It is a pleasure to serve under your chairmanship, Mr Hollobone. I am grateful to Brendan O'Hara for securing this debate in the time apportioned by the Backbench Business Committee. I pay tribute to his work as a member of the all-party parliamentary group for international freedom of religion or belief. The Minister for the Middle East, North Africa and North America would have been delighted to take part in this debate as part of his responsibilities, but he is travelling on ministerial duties. It is therefore my pleasure to respond on behalf of the Government. While I am sure the hon. Gentleman will understand that I am not the Minister with responsibility for this area, I do recognise the decent and honest conviction and the passion that he brought to the debate.
I am also grateful for the contributions from all other hon. Members, and I will try to respond to many of the points they have raised. I would like to acknowledge the hon. Members for Rutherglen and Hamilton West (Margaret Ferrier), for Strangford (Jim Shannon) and for Enfield North (Feryal Clark), as well as the two Opposition spokesmen, the hon. Members for Linlithgow and East Falkirk (Martyn Day) and for Enfield, Southgate (Bambos Charalambous), for their contributions.
It is without doubt that the Yazidis have suffered immense pain and loss through the abhorrent crimes that Daesh has inflicted on them, some of which have been highlighted in the most harrowing terms today. The UK Government are steadfast in our support for the Yazidis and other religious minorities whose human rights have been so brutally violated by Daesh. We are committed to ensuring that the voices of those murdered, persecuted and silenced are heard, and that justice is secured for the survivors.
Nearly eight years ago, Daesh launched a brutal offensive against Sinjar—a region of northern Iraq. It killed up to 10,000 Yazidi people and forced thousands to flee their homes. It subjected them to torture, sexual violence and enslavement. Thousands of Yazidis, among Christians, Turkmens and other minorities, suffered unimaginable violence. The impact of these crimes resonates to this day.
Iraq’s religious and ethnic minority populations have dwindled as so many people have fled conflict and persecution. Amnesty International reports that 2,000 Yazidi children who were captured by Daesh have faced horrendous physical and mental trauma and now require urgent support from the Iraqi Government. Nearly 3,000 women and girls remain in captivity and 200,000 Yazidis remain displaced, living in camps without basic necessities. A wave of recent suicides among Yazidis grimly illustrates the mental health crisis they are facing. We condemn in the strongest terms the atrocities committed by Daesh against all civilians, including Yazidis, other minorities and the majority Muslim population in Syria and Iraq.
The hon. Member for Argyll and Bute described the Government’s policy. It is the long-standing policy of the British Government that the determination of genocide should be made by a competent court. Whether or not that determination is made, we are committed to robust action. In 2017, the UK was instrumental in the adoption of UN resolution 2379, which established the UN investigative team to promote accountability for crimes committed by Daesh. Since then, a huge amount of work has taken place to gather evidence to map the appalling crimes of Daesh. The UK Government have contributed nearly £2 million to the team, and we continue to champion its vital work. Above all, Yazidis and all other Iraqis deserve a safe and secure future, which is why we remain a leading member of the global coalition against Daesh, supporting the Government of Iraq to ensure that Daesh can never recover and repeat its appalling crimes.

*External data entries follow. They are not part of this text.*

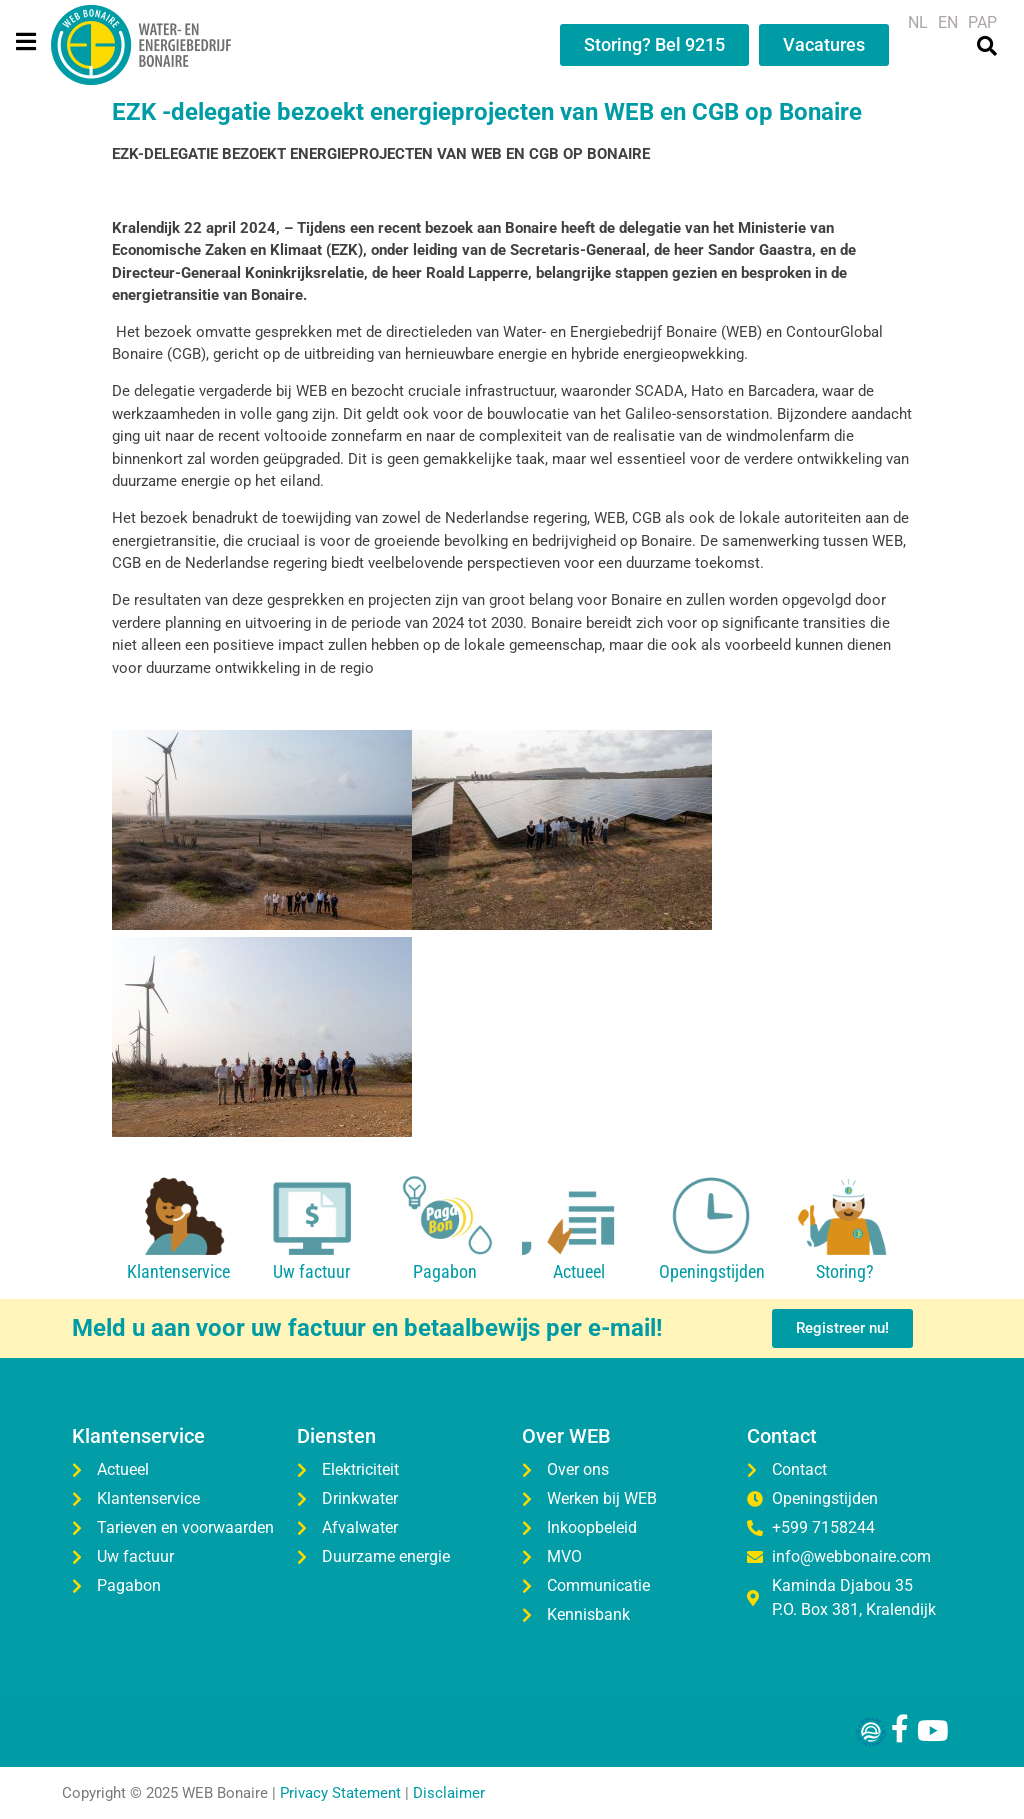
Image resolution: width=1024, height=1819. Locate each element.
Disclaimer (449, 1793)
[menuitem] (918, 23)
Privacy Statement (340, 1793)
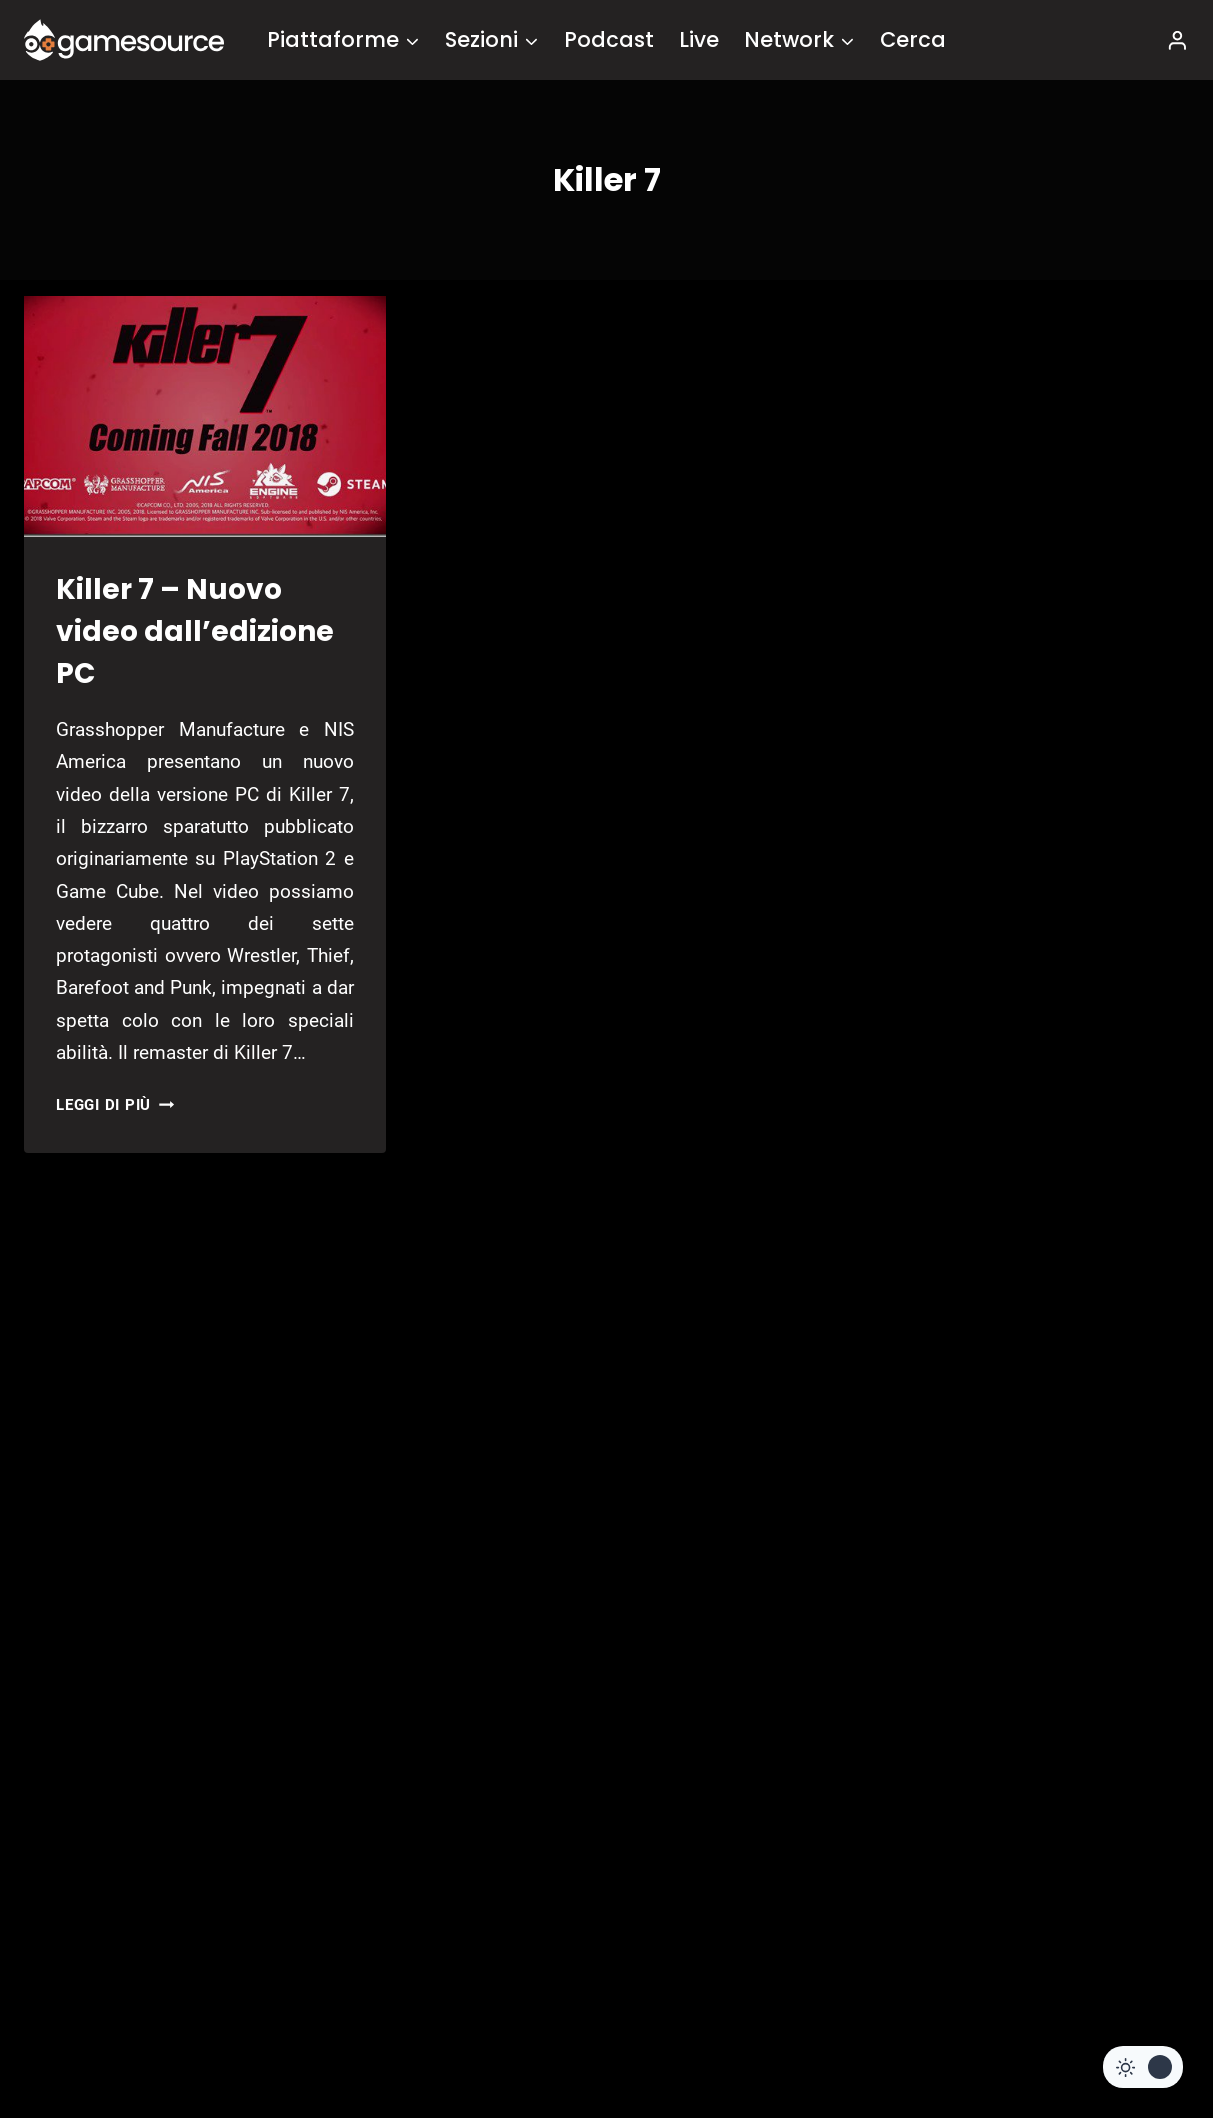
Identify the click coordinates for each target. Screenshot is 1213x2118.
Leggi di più (115, 1105)
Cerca (913, 39)
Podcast (609, 39)
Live (699, 39)
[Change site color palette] (1143, 2067)
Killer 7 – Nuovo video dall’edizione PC (195, 631)
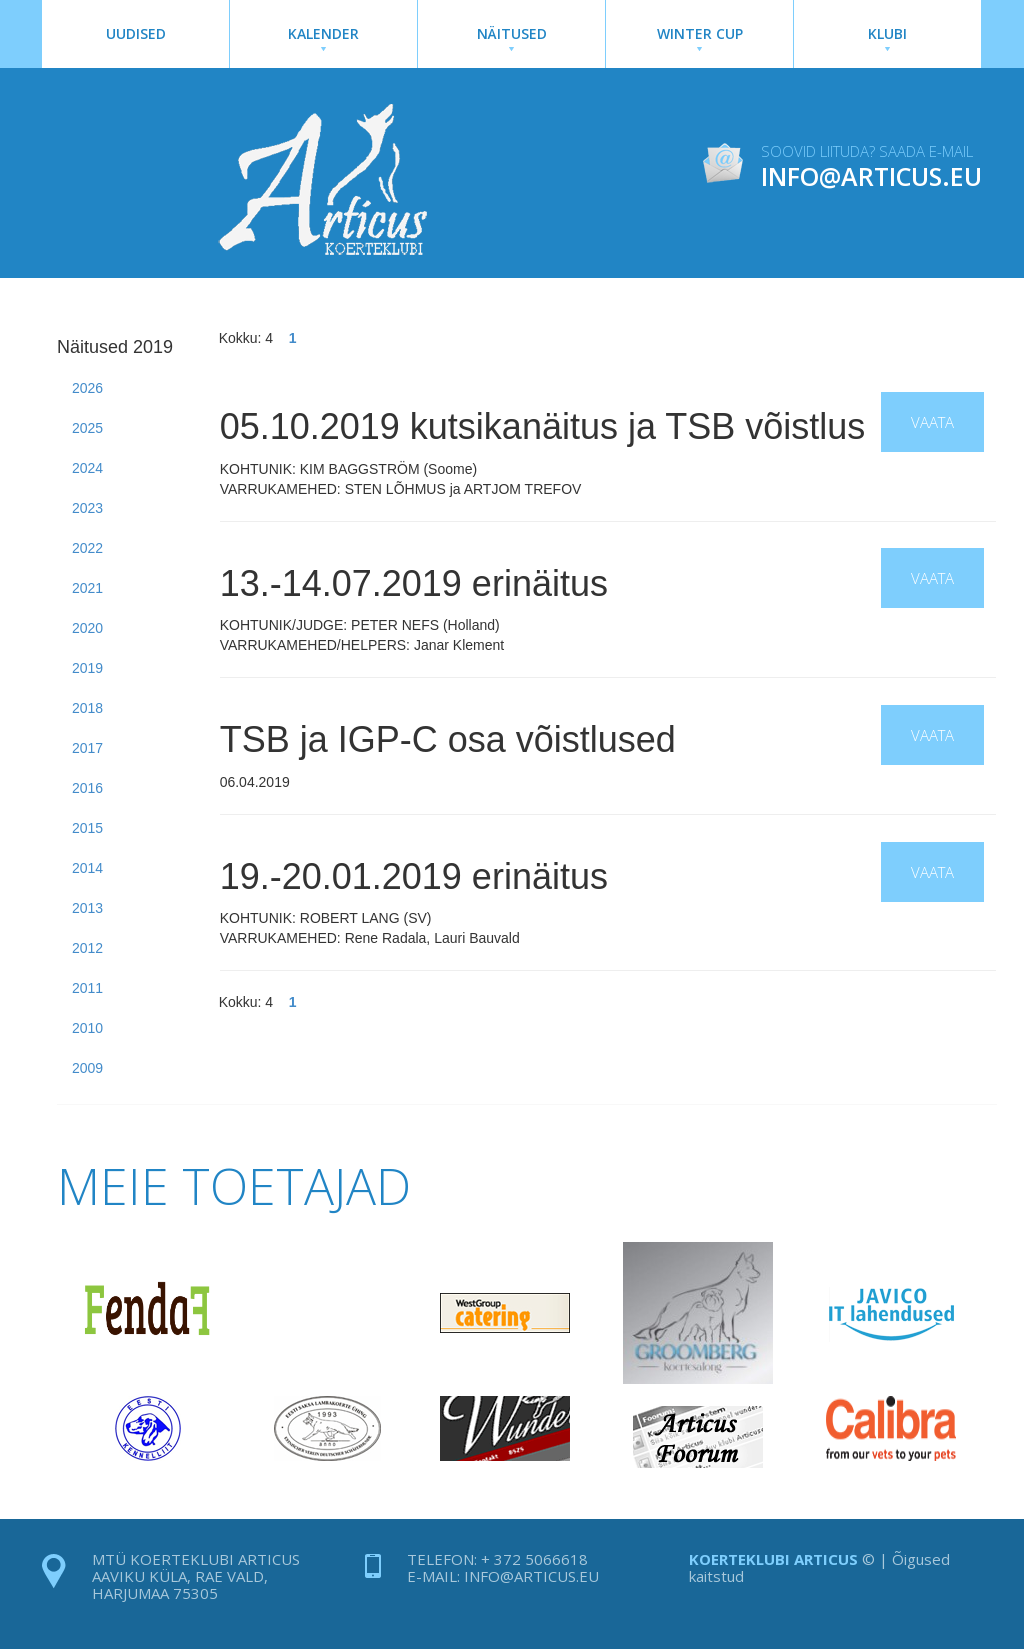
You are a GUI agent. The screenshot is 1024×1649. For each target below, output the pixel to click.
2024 (87, 468)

Every hon. Member has asked about the UK Government’s position on the recent ruling of genocide in Germany. I will start by saying we condemn in the strongest terms the atrocities committed by Daesh against all civilians. We note the conviction in the German court on
To reduce the risk of a Daesh resurgence, it is essential to build a more stable and inclusive Iraq. The UK has designated Iraq as a human rights priority country. Work to promote and defend freedom of religion or belief in Iraq is at the centre of that strategy. We believe passionately that the freedom to choose and practise a religion or to have no religion at all is a universal human right that everyone should enjoy. We are standing up for those who face religious persecution and those denied the right to practise their faith or belief freely. We continue to press the Government of Iraq and the Kurdistan Regional Government to promote freedom of religion or belief and to improve the lives of religious minorities.